The process starts by mixing draff and pot ale into a slurry that’s then fermented into a broth, which creates byproduct gases, such as hydrogen and CO2. The broth is distilled to produce butanol, acetone and ethanol, while the left over solids are separated and dried, then treated to produce high-grade animal feed.

According to Celtic Renewables CEO Mark Simmers, what the company does is similar in process and results to the biofuels produced from corn and sugarcane. And while Iowa and Brazil are ideally suited for growing those respective crops, one of the most voluminous feedstocks in Scotland are the by-products from the whisky industry. To be more exact, there are more than 2.8 million tonnes (3 million tons) of waste produced by the industry each year, which makes it an obvious local choice for biofuel conversion. Plus, Martin and a number of his team had previous experience and knowledge of the whisky industry.

As an added benefit, the draff and pot ale are consistently produced almost year round, which means there is virtually no seasonal variation. And unlike corn and sugarcane, which displace food crops and can potentially create food shortages, and their production is a net environmental negative, the use of whisky dregs is a win-win. Not only can its derivatives be a direct replacement to fossil fuels and other petroleum products, but they improve the environmental impact of the current disposal routes of whisky by-products.

Scotch whisky is made up of three ingredients: water, yeast and grain, typically barley. But as little as 7 percent of what comes out of the distillery is actual whisky. Since the remaining draff and pot ale have no commercial value, they represent both an operational and environmental cost for distillers to dispose of. That issue is solved by Celtic Renewables, which also functions as a waste management company.

It’s also a benefit to the biofuel company’s bottom line. For traditional biofuel makers relying on corn and other commercial crops, up to 90 percent of their operational costs come from those raw materials.
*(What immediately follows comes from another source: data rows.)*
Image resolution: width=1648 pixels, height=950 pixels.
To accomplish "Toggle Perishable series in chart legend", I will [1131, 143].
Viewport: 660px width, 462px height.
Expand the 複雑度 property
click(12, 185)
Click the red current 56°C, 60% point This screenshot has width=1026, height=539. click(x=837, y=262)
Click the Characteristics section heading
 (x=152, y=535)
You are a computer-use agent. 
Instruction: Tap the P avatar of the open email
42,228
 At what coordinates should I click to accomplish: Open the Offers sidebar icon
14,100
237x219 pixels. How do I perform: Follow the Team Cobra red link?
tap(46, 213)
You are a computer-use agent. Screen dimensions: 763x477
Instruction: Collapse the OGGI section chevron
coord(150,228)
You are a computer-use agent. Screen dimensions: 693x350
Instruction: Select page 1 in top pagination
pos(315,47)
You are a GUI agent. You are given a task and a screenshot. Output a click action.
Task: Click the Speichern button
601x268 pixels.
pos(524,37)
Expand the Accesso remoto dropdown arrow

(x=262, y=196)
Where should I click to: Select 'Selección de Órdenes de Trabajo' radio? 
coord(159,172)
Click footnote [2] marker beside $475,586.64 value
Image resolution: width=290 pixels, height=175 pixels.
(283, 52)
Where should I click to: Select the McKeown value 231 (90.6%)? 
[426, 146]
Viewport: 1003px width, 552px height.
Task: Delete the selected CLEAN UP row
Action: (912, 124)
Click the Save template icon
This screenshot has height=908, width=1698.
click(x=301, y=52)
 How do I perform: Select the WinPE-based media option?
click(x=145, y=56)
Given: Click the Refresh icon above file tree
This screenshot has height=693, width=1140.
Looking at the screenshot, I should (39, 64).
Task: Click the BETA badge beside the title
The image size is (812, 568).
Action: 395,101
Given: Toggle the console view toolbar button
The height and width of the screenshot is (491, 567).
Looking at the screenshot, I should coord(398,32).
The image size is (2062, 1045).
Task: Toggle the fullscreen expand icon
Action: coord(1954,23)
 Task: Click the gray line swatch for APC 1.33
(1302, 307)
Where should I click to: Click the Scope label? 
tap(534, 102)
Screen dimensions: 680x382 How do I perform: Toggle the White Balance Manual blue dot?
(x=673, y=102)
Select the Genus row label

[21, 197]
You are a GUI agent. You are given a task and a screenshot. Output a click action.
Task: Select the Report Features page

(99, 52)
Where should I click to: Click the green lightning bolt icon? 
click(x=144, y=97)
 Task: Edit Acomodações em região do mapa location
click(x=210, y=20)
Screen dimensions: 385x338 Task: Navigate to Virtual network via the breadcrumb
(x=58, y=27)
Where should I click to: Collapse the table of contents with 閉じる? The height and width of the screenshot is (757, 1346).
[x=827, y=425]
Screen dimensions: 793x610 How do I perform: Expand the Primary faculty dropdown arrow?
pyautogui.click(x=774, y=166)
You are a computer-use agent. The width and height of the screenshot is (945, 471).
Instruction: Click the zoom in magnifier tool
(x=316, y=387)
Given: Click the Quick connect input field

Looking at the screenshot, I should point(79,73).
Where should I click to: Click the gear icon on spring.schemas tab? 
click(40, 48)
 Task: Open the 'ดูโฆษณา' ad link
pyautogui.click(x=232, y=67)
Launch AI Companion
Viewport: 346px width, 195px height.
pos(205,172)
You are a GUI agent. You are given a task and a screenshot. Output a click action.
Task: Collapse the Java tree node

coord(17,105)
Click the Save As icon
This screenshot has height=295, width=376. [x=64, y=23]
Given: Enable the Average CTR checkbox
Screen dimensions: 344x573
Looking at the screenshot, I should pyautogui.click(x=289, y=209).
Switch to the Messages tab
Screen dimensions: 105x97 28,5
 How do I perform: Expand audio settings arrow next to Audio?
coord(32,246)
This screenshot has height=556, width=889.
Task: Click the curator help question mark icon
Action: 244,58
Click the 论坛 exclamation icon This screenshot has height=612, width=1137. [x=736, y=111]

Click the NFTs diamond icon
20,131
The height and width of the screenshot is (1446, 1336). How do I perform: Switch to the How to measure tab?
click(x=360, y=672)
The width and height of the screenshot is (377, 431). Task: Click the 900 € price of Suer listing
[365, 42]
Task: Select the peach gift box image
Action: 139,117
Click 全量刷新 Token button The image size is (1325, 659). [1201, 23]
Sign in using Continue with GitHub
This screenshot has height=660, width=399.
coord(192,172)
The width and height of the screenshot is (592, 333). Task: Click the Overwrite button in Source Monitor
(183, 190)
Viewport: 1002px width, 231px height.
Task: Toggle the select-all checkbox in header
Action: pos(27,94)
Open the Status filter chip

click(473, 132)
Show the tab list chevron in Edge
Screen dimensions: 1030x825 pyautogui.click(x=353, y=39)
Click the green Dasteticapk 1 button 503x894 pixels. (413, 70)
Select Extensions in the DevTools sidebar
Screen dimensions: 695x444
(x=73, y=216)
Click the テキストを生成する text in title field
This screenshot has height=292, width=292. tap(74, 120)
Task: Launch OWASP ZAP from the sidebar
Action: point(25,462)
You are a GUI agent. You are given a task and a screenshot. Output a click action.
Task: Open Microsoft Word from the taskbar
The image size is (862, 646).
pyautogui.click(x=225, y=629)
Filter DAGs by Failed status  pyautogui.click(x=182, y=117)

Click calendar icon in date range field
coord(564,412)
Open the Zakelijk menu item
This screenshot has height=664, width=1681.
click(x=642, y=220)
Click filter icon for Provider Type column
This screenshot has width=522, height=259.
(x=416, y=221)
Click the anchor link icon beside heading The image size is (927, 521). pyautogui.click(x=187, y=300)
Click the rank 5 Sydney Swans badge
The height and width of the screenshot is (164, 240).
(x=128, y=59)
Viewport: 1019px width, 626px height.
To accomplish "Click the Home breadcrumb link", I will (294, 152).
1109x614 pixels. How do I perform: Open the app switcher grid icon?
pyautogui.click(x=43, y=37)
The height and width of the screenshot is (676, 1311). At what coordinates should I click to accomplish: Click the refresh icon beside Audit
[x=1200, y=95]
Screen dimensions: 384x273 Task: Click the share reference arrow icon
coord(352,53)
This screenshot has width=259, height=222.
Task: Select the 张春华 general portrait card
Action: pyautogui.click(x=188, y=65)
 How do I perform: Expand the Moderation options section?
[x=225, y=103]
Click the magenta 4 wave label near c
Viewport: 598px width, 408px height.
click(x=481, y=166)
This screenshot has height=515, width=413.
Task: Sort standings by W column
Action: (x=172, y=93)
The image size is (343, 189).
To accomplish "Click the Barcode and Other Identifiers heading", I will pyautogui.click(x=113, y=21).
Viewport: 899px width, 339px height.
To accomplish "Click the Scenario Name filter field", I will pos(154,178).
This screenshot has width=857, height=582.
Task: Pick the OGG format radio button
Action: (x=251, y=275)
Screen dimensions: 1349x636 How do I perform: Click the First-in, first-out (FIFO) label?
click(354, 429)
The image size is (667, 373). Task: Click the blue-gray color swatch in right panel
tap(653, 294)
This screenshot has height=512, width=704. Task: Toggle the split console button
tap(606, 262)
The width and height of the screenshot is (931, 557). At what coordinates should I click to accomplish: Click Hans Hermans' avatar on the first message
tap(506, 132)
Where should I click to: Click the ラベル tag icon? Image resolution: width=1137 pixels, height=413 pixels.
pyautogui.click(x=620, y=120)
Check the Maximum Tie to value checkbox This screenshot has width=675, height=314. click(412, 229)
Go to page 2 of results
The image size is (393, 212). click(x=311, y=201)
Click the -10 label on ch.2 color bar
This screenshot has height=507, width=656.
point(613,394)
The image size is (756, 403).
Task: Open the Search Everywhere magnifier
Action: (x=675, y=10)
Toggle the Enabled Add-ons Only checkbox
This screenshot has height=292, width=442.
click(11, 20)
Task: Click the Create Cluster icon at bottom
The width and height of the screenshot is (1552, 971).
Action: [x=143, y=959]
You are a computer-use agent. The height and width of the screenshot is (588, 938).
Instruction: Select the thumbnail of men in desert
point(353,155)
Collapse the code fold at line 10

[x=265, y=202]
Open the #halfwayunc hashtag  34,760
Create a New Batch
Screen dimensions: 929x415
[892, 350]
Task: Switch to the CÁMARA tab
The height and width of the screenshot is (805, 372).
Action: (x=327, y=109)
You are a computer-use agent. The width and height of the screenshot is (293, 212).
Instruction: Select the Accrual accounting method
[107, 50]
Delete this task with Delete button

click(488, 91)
By using whisky by-products, Celtic Renewables feedstocks are cost neutral and already partially processed.

Simmers says the company is currently working with Tullibardine whisky distillery in Blackford, Scotland, and the Bio Base Europe Pilot Plant in Ghent, Belgium, to scale-up its process to commercially viable levels. "We hope to commence the planning and development of our first commercial scale production plant in 2015," says Simmers.

With Europe’s mandate that 10 percent of all fuels sold by 2020 must be biofuels, preferably from waste and residue feedstocks, the timing may be right for Celtic Renewables.